━━━ GIVEN DATA

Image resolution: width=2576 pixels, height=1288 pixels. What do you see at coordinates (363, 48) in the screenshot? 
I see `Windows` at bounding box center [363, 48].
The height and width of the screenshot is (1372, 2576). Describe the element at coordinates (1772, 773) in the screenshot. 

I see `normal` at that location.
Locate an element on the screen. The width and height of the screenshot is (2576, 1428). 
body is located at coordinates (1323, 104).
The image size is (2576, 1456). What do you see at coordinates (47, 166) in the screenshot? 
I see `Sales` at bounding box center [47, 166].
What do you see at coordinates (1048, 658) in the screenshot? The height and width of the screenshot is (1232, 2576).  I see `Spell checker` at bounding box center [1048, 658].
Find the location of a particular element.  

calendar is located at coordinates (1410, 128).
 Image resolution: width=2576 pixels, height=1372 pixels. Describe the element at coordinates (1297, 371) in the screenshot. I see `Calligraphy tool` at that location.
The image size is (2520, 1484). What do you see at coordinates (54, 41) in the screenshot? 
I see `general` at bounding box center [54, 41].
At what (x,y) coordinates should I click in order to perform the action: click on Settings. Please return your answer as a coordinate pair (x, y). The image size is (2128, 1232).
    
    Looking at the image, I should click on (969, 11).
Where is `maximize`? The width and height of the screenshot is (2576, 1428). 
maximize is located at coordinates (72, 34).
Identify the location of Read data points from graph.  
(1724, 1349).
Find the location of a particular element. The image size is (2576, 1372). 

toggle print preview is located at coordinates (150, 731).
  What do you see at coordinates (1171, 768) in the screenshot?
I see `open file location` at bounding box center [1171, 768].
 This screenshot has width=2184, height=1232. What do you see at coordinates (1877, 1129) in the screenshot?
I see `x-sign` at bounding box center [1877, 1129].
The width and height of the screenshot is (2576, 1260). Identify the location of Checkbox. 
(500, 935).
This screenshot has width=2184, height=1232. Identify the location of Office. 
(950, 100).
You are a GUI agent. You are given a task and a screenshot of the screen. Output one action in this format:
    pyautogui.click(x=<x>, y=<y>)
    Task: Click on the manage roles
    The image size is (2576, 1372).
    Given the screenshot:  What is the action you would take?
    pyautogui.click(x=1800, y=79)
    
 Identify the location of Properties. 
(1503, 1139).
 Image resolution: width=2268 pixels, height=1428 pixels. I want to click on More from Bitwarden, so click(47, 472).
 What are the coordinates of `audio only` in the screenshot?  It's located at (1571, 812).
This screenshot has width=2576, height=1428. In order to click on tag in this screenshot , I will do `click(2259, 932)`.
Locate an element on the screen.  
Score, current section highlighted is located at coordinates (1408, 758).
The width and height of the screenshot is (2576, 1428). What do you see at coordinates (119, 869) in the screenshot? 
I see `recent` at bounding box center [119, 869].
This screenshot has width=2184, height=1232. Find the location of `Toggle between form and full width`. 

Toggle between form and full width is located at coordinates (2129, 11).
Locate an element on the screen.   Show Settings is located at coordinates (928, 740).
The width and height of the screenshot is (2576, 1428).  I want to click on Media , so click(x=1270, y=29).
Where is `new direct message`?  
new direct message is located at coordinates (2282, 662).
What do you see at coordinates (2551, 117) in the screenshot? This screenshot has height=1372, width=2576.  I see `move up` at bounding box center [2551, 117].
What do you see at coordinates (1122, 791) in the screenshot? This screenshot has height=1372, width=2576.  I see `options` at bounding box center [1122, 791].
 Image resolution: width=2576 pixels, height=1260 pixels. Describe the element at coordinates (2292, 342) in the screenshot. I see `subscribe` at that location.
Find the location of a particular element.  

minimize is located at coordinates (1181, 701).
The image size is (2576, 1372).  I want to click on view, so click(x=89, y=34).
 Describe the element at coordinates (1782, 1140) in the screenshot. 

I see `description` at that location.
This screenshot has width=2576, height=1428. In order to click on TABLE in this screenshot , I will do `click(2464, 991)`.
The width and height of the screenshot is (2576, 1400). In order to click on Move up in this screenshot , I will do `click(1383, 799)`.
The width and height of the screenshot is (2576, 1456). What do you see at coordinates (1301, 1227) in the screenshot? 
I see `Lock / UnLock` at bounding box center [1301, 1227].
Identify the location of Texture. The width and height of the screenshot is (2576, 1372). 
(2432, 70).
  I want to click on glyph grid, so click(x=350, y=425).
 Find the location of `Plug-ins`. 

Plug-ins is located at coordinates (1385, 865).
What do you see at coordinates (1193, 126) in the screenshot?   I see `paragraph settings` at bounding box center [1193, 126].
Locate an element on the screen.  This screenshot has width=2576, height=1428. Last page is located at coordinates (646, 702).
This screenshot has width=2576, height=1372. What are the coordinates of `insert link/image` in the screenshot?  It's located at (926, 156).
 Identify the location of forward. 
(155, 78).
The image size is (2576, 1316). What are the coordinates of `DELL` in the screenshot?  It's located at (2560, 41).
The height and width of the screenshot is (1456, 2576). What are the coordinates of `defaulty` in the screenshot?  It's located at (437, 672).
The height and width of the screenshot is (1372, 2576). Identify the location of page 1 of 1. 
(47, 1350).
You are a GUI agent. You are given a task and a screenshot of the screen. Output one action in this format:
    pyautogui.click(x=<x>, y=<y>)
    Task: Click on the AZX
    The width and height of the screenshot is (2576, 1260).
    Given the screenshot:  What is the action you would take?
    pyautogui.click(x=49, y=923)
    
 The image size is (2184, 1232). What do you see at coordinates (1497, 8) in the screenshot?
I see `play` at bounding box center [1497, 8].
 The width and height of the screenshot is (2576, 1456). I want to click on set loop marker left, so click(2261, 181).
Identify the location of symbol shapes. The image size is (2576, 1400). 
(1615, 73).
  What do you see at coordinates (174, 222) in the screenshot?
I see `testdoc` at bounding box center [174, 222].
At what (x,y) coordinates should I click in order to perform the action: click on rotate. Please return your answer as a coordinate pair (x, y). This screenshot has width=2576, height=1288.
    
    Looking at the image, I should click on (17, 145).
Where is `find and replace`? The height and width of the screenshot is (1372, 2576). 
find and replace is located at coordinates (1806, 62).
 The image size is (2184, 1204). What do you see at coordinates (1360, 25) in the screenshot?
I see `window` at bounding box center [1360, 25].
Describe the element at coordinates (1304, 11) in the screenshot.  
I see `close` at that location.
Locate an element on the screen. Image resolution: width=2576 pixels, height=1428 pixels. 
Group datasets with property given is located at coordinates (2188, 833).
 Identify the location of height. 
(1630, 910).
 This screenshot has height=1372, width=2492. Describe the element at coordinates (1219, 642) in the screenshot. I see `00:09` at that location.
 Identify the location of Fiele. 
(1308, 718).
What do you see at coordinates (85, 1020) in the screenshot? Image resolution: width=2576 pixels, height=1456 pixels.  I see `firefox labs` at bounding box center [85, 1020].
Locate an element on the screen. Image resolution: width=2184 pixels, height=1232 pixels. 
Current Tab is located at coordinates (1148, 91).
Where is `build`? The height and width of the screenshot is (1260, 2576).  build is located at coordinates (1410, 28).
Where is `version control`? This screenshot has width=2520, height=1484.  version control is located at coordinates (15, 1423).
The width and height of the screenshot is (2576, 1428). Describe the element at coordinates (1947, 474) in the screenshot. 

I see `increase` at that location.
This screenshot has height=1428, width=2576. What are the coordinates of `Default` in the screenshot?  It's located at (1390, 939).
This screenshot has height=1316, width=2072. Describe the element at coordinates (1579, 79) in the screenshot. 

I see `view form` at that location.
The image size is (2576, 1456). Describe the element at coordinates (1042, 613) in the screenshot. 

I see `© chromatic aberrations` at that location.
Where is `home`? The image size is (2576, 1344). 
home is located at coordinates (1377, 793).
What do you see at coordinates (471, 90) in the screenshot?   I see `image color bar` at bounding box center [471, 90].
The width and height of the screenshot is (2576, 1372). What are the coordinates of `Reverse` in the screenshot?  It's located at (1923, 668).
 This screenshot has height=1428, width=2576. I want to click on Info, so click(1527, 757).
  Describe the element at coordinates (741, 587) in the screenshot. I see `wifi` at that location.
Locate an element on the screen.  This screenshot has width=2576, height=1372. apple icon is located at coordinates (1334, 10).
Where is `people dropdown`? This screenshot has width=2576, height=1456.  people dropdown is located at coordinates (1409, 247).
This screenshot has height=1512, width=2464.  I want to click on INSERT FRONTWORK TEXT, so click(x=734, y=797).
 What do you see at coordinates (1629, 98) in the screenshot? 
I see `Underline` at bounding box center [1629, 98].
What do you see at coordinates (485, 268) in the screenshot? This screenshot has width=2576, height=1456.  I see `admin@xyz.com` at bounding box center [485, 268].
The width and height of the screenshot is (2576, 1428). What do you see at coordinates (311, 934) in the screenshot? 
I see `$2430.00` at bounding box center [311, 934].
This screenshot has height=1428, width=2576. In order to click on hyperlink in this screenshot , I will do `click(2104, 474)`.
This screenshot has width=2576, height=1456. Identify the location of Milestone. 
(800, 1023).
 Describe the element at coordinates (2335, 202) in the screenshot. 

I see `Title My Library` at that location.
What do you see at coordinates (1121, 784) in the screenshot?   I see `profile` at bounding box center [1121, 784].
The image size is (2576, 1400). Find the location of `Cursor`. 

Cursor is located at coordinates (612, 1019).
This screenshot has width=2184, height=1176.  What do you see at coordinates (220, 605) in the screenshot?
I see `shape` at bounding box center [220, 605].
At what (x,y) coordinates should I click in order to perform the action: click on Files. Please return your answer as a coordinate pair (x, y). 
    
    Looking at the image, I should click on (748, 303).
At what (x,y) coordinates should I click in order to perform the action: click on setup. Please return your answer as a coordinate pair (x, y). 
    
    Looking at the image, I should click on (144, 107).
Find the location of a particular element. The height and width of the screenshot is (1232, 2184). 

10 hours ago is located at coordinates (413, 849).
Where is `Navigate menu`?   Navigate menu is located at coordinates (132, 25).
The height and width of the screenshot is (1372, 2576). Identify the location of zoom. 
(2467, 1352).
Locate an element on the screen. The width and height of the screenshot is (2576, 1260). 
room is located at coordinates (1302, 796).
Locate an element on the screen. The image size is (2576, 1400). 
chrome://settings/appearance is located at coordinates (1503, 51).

━━━━━━

WHAT YOU HAVE TO DO >>
Show every line of the data above that contains the string "Cursor".

FINAL RESULT >>
The image size is (2576, 1400). Find the location of `Cursor`. 
Cursor is located at coordinates (612, 1019).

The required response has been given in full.